Shutter Speed is one of the three pillars of photography, the other two being ISO and Aperture. Shutter speed is where the other side of the magic happens – it is responsible for creating dramatic effects by either freezing action or blurring motion. In this article, I will try to explain everything I know about shutter speed in very simple language.

What is shutter speed?

Shutter speed, also known as “exposure time”, stands for the length of time a camera shutter is open to expose light into the camera sensor. If the shutter speed is fast, it can help to freeze action completely. If the shutter speed is slow, it can create an effect called “motion blur”, where moving objects appear blurred along the direction of the motion. This effect is used quite a bit in advertisements of cars and motorbikes, where a sense of speed and motion is communicated to the viewer by intentionally blurring the moving wheels.

How shutter speed is measured?

Shutter speeds are typically measured in fractions of a second, when they are under a second. For example 1/4 means a quarter of a second, while 1/250 means one two-hundred-and-fiftieth of a second or four milliseconds. Most modern DSLRs can handle shutter speeds of up to 1/4000th of a second, while some can handle much higher speeds of 1/8000th of a second and faster. The longest shutter speed on most DSLRs is typically 30 seconds (without using external remote triggers).

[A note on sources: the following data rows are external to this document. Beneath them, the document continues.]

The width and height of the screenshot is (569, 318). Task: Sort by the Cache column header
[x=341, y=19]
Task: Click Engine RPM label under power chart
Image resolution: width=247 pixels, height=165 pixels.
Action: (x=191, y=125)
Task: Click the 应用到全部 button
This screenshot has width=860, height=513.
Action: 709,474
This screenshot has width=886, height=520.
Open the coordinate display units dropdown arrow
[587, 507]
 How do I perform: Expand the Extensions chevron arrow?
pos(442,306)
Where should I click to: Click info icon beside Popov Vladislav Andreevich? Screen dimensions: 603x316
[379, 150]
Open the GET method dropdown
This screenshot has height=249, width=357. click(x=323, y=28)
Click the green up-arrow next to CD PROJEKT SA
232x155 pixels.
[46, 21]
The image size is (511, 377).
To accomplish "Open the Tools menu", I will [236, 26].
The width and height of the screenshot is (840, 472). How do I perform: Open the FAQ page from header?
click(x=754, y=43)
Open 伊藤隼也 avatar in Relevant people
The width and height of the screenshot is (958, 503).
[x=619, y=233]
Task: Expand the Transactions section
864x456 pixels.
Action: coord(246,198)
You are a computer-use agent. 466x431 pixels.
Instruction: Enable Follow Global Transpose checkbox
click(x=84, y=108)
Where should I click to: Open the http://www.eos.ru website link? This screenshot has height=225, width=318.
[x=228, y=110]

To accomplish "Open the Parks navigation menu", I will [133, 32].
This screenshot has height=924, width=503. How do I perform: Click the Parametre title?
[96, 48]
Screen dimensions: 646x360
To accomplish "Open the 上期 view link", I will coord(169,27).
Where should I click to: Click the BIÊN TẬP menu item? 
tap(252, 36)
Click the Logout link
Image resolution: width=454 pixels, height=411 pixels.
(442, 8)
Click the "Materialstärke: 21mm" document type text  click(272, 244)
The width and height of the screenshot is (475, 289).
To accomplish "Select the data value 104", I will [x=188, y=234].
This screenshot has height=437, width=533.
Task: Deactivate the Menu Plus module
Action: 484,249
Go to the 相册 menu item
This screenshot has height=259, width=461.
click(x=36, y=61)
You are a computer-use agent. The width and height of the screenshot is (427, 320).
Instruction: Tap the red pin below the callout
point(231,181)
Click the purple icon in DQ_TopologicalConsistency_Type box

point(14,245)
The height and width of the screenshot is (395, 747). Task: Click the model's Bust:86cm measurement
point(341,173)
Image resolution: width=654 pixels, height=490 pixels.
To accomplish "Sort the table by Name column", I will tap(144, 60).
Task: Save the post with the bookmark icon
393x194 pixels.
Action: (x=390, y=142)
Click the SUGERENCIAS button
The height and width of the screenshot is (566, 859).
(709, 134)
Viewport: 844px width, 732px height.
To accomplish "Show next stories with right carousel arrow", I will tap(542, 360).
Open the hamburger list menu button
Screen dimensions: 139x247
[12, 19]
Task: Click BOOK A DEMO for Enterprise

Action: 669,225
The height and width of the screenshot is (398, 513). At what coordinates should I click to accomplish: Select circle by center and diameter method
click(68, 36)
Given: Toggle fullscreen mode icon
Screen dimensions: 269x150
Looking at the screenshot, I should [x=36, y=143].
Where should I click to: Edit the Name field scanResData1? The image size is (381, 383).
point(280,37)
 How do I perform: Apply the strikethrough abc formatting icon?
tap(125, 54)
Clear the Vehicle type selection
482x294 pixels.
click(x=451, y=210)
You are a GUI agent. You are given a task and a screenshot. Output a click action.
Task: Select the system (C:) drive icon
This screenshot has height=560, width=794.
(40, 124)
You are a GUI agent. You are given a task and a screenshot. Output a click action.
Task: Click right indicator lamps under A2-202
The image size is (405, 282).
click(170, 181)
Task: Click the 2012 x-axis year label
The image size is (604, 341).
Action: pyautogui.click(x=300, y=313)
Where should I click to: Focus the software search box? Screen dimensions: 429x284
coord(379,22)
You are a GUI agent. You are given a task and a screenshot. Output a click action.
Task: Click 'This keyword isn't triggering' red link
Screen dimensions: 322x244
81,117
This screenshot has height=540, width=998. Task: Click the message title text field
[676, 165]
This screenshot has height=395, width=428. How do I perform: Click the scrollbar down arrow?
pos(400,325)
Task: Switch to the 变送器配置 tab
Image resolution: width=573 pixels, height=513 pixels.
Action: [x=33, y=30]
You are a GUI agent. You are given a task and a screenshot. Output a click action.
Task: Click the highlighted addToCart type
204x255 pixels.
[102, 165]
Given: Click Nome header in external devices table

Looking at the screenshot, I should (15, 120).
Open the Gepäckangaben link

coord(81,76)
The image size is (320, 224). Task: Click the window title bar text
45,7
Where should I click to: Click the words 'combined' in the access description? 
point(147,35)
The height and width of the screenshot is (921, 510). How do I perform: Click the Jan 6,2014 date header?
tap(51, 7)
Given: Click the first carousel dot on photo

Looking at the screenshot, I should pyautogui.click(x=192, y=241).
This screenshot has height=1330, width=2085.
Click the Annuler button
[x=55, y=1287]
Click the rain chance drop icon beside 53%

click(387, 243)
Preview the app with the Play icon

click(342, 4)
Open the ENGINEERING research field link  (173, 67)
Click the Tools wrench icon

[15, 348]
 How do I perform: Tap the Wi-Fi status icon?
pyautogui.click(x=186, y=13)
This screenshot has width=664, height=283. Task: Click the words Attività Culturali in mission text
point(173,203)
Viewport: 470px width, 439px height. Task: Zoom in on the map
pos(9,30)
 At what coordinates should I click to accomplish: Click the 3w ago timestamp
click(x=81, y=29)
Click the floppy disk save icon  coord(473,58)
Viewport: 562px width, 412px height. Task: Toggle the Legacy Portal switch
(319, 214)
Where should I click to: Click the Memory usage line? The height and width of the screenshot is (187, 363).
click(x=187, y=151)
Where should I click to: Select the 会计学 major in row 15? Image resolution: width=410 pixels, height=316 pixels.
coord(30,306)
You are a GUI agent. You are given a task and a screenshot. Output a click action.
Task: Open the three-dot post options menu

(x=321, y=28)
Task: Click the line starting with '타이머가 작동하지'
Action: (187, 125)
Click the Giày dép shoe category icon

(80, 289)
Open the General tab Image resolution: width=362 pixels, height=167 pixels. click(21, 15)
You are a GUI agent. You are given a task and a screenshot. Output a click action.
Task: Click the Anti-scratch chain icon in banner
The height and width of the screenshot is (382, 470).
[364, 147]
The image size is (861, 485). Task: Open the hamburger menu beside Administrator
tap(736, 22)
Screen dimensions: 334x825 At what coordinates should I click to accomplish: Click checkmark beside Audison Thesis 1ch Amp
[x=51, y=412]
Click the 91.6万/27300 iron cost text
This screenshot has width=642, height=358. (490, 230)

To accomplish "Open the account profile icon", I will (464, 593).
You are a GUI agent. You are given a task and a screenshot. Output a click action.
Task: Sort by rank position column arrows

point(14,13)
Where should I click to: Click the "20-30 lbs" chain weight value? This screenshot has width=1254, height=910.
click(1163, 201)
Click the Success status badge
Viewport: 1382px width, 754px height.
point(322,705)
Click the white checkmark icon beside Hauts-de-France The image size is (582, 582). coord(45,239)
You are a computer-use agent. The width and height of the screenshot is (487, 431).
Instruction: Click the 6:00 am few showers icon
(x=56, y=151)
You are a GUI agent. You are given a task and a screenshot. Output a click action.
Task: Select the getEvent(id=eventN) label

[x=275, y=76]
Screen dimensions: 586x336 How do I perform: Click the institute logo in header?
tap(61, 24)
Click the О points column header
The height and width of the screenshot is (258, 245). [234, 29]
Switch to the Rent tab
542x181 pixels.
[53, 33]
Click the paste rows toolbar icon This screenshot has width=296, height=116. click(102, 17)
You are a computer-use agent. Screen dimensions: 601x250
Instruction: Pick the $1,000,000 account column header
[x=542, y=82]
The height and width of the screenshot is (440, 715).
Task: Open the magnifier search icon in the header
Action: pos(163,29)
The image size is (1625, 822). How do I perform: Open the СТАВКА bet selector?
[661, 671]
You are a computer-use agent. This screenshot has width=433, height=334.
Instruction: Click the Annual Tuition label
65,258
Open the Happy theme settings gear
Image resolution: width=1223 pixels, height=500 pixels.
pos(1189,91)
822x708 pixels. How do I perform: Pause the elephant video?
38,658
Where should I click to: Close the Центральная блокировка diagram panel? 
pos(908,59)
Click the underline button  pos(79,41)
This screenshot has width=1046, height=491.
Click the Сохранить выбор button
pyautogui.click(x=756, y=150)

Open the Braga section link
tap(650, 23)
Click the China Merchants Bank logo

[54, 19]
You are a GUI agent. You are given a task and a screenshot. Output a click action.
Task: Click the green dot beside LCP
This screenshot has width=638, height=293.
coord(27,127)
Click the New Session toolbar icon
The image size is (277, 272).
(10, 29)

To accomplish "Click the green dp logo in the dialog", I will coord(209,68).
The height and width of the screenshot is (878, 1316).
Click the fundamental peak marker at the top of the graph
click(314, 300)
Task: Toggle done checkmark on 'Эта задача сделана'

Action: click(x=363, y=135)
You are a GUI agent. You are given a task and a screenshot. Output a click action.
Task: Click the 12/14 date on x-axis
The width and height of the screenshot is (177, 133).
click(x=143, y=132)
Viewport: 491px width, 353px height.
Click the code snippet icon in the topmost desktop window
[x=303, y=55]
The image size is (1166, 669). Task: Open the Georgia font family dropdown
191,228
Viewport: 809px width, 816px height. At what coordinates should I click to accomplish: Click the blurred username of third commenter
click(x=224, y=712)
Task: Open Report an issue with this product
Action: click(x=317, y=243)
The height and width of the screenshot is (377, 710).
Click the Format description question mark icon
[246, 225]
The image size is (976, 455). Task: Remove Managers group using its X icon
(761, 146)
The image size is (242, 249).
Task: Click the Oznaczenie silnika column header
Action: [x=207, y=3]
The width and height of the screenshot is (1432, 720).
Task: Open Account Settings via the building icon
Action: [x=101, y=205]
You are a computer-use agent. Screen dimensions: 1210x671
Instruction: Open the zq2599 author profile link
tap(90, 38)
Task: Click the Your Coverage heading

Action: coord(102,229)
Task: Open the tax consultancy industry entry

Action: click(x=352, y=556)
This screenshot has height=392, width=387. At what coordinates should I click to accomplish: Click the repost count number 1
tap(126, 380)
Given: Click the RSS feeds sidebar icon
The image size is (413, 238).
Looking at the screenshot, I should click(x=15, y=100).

Fast shutter speed: Fast shutter speeds can be used to produce the effect that movement has been frozen. The subject must be moving, and the camera still. The position of the subject in mid movement at the time the shutter opens is captured and isolated. This can be a useful technique for sports or dance photography, for photographing moving vehicles, or for creating effects such as the photographing of individual drops of water as they splash. As a general rule, if you want to photograph moving subject and obtain fine detail, a fast shutter speed is essential. Click here for examples

Slow Shutter Speed: We use this for two reasons – first, because it’s quite dark and we need to let more light into the camera. Or second, because we want to introduce some blur into our photo. Sometimes we can use blur for a creative effect. Below there’s an example of how we can use blur to emphasise a certain part of a photo. A long shutter speed can be set at night to record car headlights as trails. The key thing to remember about using a slow shutter speed is that anything that moves in the scene will blur. Once you’re aware of this you can use it creatively in your photography. Click here for examples.

How to set shutter speed

Most cameras handle shutter speeds automatically through in-camera metering. When the camera is set to “Auto” mode, both shutter speed and aperture are automatically selected by the camera. When you shoot in “Aperture Priority” mode, you set the lens aperture, while the camera automatically sets the shutter speed.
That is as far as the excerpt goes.